§ LISTED ENTRIES:

━━━

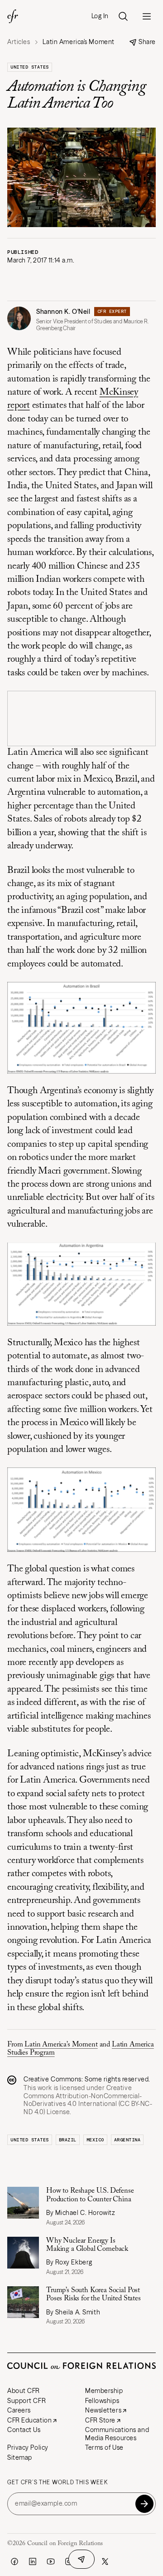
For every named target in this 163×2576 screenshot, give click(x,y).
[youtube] (50, 2561)
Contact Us (24, 2430)
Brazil (68, 2140)
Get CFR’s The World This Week (57, 2482)
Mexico (95, 2140)
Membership (104, 2391)
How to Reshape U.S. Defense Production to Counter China (90, 2195)
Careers (19, 2410)
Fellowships (102, 2401)
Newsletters (103, 2410)
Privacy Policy (27, 2447)
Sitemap (19, 2457)
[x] (105, 2561)
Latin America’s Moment (60, 2044)
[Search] (123, 16)
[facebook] (14, 2561)
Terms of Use (104, 2447)
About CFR (23, 2391)
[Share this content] (81, 2559)
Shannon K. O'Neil (63, 311)
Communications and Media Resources (117, 2434)
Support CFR (26, 2401)
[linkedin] (32, 2561)
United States (29, 67)
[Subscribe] (144, 2504)
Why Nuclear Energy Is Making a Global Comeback (87, 2245)
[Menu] (147, 16)
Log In (100, 16)
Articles (18, 42)
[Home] (12, 16)
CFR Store (100, 2420)
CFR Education (29, 2420)
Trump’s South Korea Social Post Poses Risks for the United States (93, 2294)
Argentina (127, 2140)
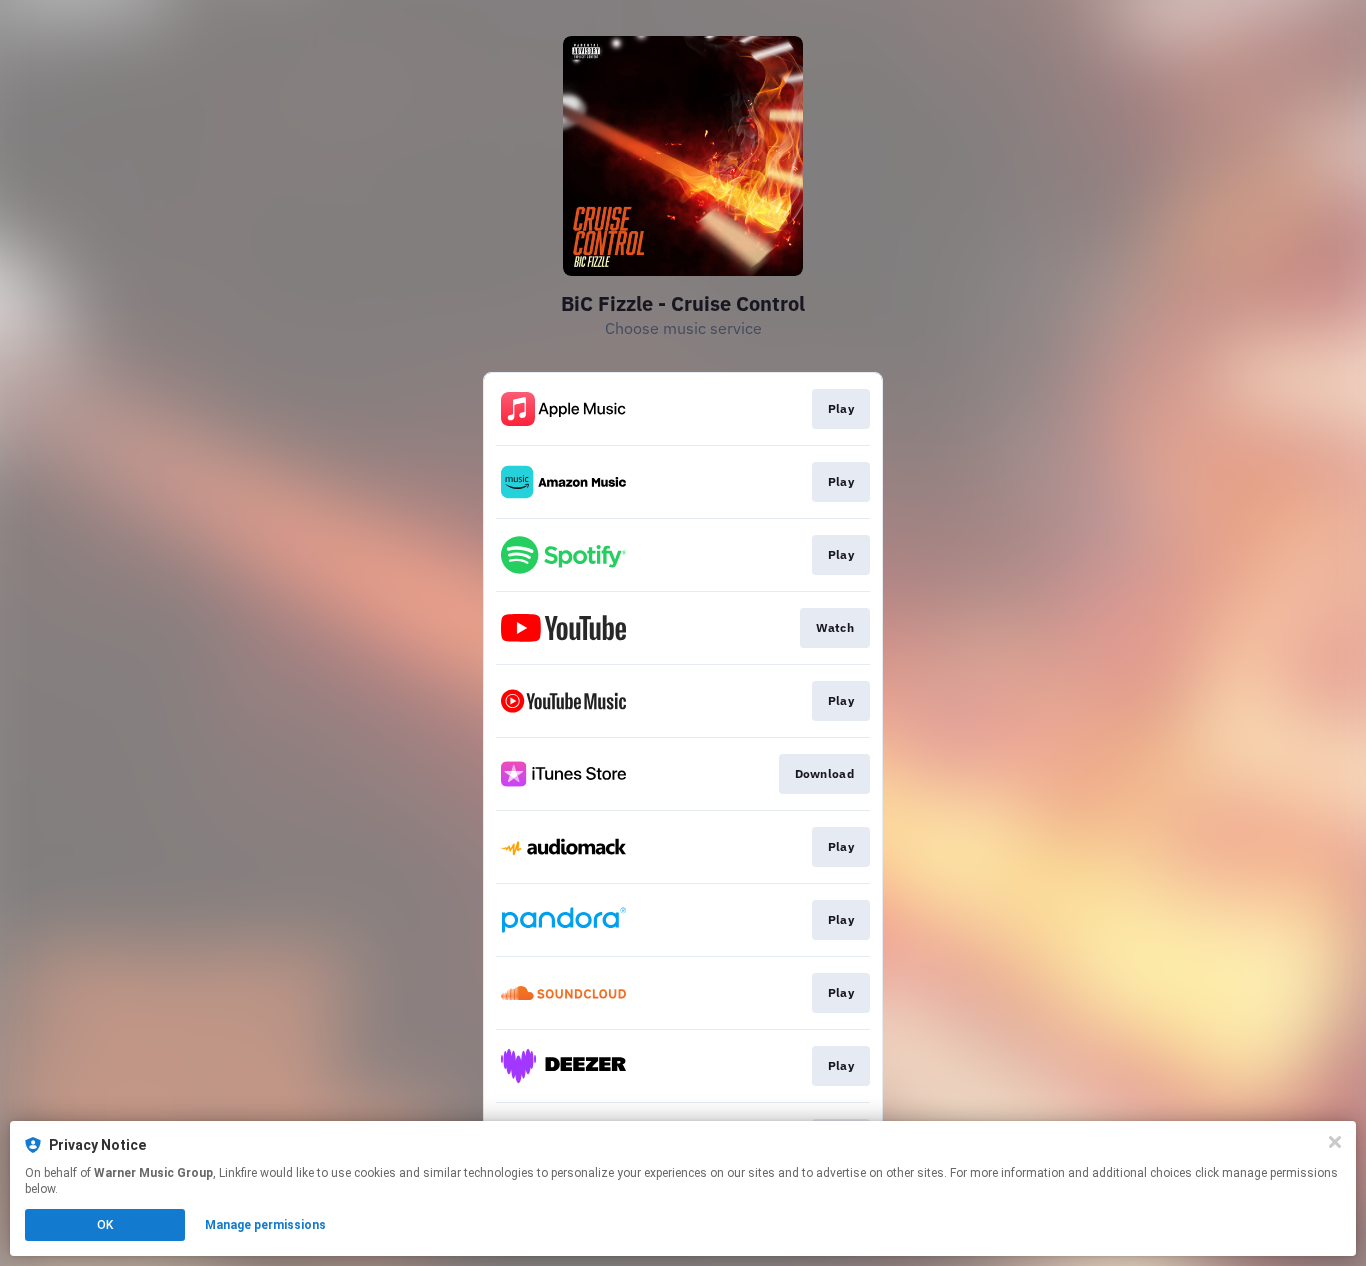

━━━

Nothing but the pictures should be left out when the listing above is transcribed.

§ THE COMPLETED TASK:
For every named target in this 163×2576 screenshot, give click(x,y).
[youtube] (50, 2561)
Contact Us (24, 2430)
Brazil (68, 2140)
Get CFR’s The World This Week (57, 2482)
Mexico (95, 2140)
Membership (104, 2391)
How to Reshape U.S. Defense Production to Counter China (90, 2195)
Careers (19, 2410)
Fellowships (102, 2401)
Newsletters (103, 2410)
Privacy Policy (27, 2447)
Sitemap (19, 2457)
[x] (105, 2561)
Latin America’s Moment (60, 2044)
[Search] (123, 16)
[facebook] (14, 2561)
Terms of Use (104, 2447)
About CFR (23, 2391)
[Share this content] (81, 2559)
Shannon K. O'Neil (63, 311)
Communications and Media Resources (117, 2434)
Support CFR (26, 2401)
[linkedin] (32, 2561)
United States (29, 67)
[Subscribe] (144, 2504)
Why Nuclear Energy Is Making a Global Comeback (87, 2245)
[Menu] (147, 16)
Log In (100, 16)
Articles (18, 42)
[Home] (12, 16)
CFR Store (100, 2420)
CFR Education (29, 2420)
Trump’s South Korea Social Post Poses Risks for the United States (93, 2294)
Argentina (127, 2140)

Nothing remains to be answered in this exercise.